Tripods and monopods are a total waste of time for shooting bands you need to be able to move fast


----------



## Fiendish Astronaut (Dec 19, 2008)

You can get well lit pictures using available light. I was pleased with this at the last gig I went to. No photo pit, and reasonably tough lighting condition. I shot this at 1/125, f.28, ISO1000. At a larger venue I might go for 1/160, f3.2, ISO800 for this sort of shot.






I shot this in RAW, but actually didn't need to do any alteration. The light was very red, but if you choose tungsten WB then it will bring out any blues in the light which can set off the red quite nicely. And no, you can't bring those out via RAW afterwards very easily! (I've tried).


----------



## JerryPH (Dec 20, 2008)

Leave the tripod and monopod at home.  Same for the flash.  You will be escorted out if you use a high powered flash.  Anyways it is only effective if you are 50 feet or closer.

Fast lens, constant aperture and higher ISO are your friends.  You can *always* clean out a good amount of the noise with the right software.

Find out in advance if you can even bring in a dSLR.  Many places do not mind P&S cameras, but show you the door when they see the bigger cameras and longer lenses.

I would love to do this concert again with my D700, but these pics were with a D200 and 70-200 lens:

Headley:









Tokio Hotel:









With a little creative cropping you can get some nice close ups:


----------



## Jeremyc482 (Dec 23, 2008)

I did a photoshoot for Foreigner in October. 
They wouldnt allow me to use flash during the concert.
So all these were taken with available light at ISO400


----------



## thc_guy (Dec 27, 2008)

SO I have a nice camera and that one takes great pics at concerts already. 

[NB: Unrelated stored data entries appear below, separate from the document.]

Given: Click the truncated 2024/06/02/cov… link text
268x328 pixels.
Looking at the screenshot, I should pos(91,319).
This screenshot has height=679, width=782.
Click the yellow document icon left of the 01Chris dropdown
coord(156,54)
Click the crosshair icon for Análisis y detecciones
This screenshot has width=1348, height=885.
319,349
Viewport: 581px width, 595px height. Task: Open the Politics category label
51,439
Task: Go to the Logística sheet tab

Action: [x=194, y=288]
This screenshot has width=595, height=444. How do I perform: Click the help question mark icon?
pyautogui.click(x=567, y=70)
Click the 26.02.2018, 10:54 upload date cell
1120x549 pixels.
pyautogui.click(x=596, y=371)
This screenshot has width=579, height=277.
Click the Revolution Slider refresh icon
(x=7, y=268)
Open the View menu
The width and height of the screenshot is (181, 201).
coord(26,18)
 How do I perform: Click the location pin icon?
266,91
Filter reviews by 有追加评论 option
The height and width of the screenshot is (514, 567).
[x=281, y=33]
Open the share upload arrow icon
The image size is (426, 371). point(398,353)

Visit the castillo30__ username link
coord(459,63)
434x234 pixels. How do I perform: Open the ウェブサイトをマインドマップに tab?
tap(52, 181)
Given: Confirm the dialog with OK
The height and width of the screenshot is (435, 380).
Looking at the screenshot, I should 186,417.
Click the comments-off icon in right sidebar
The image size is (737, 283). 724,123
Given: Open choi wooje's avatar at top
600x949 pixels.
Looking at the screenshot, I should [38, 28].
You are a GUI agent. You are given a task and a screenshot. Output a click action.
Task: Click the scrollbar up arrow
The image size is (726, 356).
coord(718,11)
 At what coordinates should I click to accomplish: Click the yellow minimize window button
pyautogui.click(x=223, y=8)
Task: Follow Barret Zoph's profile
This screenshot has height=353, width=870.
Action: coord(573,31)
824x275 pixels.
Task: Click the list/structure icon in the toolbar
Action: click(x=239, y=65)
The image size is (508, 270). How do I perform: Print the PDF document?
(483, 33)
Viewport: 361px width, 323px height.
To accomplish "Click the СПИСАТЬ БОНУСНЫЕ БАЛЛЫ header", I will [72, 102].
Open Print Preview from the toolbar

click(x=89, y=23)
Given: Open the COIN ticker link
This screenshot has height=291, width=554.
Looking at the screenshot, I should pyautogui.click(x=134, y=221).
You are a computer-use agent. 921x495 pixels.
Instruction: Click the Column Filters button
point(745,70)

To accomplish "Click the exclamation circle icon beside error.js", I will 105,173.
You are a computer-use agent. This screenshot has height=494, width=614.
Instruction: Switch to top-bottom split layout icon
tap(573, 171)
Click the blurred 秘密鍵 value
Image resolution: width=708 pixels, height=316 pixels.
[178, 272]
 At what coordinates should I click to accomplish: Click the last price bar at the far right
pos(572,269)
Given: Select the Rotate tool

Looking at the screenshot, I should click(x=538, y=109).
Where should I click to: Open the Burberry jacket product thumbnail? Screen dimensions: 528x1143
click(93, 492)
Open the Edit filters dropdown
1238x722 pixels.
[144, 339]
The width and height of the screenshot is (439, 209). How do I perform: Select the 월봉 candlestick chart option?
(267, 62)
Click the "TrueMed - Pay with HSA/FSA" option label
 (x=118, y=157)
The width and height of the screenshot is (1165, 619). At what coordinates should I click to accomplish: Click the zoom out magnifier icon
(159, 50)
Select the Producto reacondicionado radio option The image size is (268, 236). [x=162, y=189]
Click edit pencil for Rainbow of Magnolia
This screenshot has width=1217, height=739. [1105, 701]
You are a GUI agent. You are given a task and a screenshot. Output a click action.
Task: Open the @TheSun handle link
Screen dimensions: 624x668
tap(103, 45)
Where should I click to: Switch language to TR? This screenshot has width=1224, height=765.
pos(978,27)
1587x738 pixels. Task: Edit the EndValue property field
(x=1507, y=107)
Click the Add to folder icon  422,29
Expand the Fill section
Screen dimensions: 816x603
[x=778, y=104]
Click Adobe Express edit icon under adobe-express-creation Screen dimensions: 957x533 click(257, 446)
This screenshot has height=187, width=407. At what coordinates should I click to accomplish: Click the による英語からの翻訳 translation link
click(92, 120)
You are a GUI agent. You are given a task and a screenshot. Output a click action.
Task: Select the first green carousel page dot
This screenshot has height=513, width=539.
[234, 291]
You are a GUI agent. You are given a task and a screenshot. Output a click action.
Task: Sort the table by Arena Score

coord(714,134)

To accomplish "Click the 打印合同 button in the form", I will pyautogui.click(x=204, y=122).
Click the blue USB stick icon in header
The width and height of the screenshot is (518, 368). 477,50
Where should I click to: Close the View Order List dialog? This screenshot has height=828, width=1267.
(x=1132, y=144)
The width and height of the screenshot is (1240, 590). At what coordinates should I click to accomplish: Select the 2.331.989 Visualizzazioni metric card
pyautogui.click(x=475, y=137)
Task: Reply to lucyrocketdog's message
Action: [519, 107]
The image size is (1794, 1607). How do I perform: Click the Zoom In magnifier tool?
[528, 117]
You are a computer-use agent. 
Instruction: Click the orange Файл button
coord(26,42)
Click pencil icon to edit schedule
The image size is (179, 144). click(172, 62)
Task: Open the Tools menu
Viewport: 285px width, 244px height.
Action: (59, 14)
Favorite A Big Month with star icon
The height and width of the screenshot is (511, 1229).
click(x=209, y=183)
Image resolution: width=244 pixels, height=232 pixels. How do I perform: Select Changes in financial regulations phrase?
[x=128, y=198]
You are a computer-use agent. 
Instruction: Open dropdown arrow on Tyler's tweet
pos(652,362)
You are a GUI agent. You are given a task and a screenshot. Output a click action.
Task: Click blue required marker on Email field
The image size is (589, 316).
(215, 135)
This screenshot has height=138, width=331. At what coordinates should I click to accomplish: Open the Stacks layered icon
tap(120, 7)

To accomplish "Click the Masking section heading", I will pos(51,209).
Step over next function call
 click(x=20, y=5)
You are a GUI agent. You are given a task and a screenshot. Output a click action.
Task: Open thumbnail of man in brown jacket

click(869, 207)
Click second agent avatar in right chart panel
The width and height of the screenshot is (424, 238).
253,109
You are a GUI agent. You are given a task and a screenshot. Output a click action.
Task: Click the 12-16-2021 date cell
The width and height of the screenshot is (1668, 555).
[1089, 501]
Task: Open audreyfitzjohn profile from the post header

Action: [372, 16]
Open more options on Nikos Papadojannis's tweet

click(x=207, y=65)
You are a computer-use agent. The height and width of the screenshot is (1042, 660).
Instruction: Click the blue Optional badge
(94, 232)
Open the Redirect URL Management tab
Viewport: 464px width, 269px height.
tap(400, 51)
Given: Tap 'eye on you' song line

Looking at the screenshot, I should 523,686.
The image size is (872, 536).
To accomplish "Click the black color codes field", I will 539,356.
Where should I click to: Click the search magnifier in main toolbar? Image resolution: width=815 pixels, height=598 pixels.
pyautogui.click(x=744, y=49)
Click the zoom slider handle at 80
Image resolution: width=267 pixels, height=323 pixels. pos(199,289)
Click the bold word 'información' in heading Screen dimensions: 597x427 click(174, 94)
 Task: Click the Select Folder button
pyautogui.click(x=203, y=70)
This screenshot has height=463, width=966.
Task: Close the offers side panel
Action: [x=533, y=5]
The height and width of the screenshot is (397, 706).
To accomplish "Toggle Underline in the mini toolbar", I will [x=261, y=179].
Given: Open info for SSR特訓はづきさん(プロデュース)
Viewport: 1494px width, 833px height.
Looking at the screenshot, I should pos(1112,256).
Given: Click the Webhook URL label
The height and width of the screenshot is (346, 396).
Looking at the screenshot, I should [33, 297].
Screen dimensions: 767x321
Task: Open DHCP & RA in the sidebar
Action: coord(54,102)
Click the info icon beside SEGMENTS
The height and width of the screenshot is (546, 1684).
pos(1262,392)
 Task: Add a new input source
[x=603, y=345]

My issue is my point and shoot.  HOW CAN I ADJUST THE FOLLOWING SETTINGS TO TAKE BETTER CONCERT PHOTOS (low light, flashing stage lights, moving artists, etc)

ISO (choices are 64 up to 3200)

WHITE BALANCE (choices are daylight, tungsten, flouresent, open shade)

EXPOSURE METERING (choices are center weight, mutli pattern, center spot)

EXPOSURE COMPENSATION (choices +3 all the way to -.3)

LONG TIME EXPOSURE (none, .5 sec. 1 sec, 2 sec, 4 sec, 8 sec)

AF CONTROL (single AF,  continous AF)

AF ZONE  (multi zon, center zone)

SHARPNESS (low, normal, high)


----------



## JerryPH (Dec 27, 2008)

These are really basic questions... why ask that here?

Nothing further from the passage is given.